Document
Fire Islanders Sound Off on Beach Rebuilding, Condemnation

by FIN |

By Timothy Bolger

Fire Islanders mostly favor a controversial $207-million federally funded plan to pump sand on their beaches and dunes to fix erosion caused by Sandy, but they oppose condemning oceanfront homes to do it.

That’s the consensus from 15 residents of the barrier beach who aired their opinions at the public hearing held at the Brentwood campus of Suffolk Community College on Feb. 17 to address the most litigious aspect of the project: negotiating with 41 oceanfront property owners, who face either buyouts, moving their homes or eminent domain. Most of the properties facing possible condemnation are in Davis Park and Ocean Bay Park, two of the hardest hit communities on the island.

“Your plan, despite its good intentions, is flawed,” Jack Lilly of Davis Park told the panel of Suffolk County officials tasked with negotiating with affected homeowners. He called the decision to rebuild the dune north of where the prior one was arbitrary, which was a sentiment shared by others. And, noting that the hearing was a redo of one held Dec. 30 without legally sufficient prior public notice, he added: “stop being sneaky.”

The Fire Island Inlet to Moriches Inlet (FIMI) project is slated to rebuild about 19 miles of dunes and beachfront along the south side of slightly more than half the 32-mile island. The storm mitigation plan was spun off from the $700-million Fire Island Inlet to Montauk Point (FIMP) project, which is expected to follow later.

Problem description
Write the next few paragraphs of the article about the Fire Island beach rebuilding hearing, starting after its last sentence.

[Excerpt from a data file]
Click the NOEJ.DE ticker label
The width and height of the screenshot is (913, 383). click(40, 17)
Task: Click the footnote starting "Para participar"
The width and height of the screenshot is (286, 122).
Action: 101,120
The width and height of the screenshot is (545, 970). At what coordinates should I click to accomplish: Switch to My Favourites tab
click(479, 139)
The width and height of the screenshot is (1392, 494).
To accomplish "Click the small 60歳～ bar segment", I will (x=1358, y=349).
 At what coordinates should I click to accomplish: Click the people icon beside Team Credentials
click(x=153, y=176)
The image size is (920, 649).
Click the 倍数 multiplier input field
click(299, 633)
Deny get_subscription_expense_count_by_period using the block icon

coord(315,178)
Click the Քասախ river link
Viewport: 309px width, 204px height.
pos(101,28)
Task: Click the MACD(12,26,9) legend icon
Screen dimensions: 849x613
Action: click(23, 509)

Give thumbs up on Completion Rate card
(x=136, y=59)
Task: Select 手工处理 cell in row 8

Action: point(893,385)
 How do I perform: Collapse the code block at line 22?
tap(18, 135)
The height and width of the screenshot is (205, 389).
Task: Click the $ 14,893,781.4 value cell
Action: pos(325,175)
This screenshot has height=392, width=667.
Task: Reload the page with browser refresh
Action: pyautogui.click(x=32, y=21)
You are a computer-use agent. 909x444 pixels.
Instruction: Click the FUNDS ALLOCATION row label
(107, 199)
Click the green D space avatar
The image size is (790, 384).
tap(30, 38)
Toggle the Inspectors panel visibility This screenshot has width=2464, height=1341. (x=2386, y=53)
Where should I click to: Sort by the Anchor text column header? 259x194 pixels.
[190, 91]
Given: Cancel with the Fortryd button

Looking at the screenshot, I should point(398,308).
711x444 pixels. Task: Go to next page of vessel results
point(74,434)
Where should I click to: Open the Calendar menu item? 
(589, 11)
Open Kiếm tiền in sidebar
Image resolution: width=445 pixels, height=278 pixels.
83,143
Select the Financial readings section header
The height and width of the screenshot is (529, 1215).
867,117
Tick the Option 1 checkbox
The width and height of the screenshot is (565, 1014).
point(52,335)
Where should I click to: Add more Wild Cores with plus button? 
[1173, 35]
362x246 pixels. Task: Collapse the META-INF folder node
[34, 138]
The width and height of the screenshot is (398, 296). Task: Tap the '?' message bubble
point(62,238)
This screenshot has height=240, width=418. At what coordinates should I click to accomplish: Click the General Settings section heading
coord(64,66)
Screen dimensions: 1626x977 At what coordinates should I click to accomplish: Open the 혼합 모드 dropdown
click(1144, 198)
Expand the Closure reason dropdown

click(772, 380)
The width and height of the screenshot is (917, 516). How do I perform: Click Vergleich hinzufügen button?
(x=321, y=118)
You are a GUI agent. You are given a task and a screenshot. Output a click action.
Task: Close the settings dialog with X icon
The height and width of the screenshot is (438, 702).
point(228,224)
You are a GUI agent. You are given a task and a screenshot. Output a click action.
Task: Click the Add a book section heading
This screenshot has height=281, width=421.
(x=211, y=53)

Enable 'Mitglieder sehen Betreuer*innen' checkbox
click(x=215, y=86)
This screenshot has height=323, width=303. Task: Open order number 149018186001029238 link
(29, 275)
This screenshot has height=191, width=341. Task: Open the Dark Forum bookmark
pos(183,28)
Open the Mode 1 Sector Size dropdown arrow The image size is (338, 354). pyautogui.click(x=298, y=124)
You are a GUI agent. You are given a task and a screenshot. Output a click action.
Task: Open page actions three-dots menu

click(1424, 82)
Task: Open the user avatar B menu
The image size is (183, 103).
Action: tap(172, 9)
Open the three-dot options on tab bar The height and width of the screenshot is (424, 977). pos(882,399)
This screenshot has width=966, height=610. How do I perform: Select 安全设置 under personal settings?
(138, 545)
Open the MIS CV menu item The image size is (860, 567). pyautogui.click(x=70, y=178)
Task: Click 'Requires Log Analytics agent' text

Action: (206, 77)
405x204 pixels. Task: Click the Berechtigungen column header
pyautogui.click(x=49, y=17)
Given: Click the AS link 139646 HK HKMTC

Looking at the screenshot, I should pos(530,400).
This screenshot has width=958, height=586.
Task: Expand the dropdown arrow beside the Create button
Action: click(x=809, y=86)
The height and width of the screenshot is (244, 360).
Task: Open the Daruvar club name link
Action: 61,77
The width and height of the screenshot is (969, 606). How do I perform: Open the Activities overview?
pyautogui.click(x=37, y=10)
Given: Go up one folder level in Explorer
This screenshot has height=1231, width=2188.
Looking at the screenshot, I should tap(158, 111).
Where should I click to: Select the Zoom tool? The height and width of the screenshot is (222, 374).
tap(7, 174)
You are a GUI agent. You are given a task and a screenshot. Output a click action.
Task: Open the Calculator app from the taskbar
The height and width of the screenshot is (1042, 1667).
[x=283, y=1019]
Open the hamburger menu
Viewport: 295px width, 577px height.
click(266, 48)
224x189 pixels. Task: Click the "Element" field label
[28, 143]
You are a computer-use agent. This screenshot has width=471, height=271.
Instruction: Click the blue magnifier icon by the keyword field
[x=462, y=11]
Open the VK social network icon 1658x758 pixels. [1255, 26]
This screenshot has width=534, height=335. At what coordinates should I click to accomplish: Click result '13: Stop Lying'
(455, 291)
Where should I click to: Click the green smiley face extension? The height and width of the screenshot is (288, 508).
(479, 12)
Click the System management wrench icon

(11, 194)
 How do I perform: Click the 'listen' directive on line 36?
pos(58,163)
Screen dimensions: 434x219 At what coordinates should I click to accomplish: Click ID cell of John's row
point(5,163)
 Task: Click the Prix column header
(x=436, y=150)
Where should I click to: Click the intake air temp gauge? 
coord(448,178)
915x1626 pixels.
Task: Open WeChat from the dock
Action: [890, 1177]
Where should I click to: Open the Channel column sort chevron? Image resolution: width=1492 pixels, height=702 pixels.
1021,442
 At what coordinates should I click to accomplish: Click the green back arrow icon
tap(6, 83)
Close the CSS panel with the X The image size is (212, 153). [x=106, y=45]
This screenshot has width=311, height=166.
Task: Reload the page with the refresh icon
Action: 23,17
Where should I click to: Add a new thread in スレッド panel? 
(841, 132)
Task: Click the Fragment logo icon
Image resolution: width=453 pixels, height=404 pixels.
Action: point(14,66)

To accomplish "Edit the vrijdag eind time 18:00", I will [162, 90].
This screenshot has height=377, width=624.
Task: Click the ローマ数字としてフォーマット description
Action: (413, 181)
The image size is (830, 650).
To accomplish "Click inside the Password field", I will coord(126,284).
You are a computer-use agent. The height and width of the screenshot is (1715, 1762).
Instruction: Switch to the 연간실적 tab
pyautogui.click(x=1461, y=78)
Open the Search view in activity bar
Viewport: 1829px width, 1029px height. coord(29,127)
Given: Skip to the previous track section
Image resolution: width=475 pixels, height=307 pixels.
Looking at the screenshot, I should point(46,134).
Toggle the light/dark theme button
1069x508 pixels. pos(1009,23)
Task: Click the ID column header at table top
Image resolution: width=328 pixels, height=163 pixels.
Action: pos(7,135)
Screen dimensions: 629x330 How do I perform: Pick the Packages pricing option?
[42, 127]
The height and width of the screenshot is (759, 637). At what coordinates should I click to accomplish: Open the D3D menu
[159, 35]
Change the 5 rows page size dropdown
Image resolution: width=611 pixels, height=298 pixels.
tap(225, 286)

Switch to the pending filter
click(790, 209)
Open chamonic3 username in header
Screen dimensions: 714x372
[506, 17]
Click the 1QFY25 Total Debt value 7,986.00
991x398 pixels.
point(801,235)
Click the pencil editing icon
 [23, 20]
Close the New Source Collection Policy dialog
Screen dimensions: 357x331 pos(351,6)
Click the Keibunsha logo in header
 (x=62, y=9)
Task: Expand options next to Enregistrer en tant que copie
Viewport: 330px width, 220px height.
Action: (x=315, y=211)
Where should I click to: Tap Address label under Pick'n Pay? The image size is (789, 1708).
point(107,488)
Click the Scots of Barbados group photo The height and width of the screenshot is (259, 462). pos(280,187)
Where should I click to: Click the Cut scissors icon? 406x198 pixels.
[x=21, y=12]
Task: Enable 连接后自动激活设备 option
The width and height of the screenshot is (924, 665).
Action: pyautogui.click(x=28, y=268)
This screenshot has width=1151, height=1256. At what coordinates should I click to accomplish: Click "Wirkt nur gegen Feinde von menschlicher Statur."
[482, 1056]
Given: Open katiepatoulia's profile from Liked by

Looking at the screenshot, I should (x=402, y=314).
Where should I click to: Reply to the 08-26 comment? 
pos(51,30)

Exercise response
The first phase of FIMI began last fall at Smith Point County Park on the island’s eastern end after the Audubon Society lost a lawsuit trying to block the plan on the grounds that it would disturb endangered Piping Plovers. The second phase is slated to begin soon at the west end around Robert Moses State Park and the Fire Island Lighthouse, but the third phase protecting the 17 communities may not start until 2016 at best, estimated Gil Anderson, the Suffolk public works department commissioner. That means the communities are likely to remain vulnerable for another two hurricane seasons until the work begins.

One resident–among more than 50 in the crowd at the hearing–said he was “baffled” that the plan included rebuilding dunes but not filling in the breach at Old Inlet that Sandy caused. Fire Island National Seashore (FINS) officials have said they stand ready to fill in the breach if need be, but since it is stable and lies within the 7-mile Otis Pike Fire Island High Dune Wilderness preserve, they will let nature take its course.

An attorney for a group of homeowners requested that the agencies contact them to tell them their options already. Notifications have begun, but the lag has been the biggest complaint to date.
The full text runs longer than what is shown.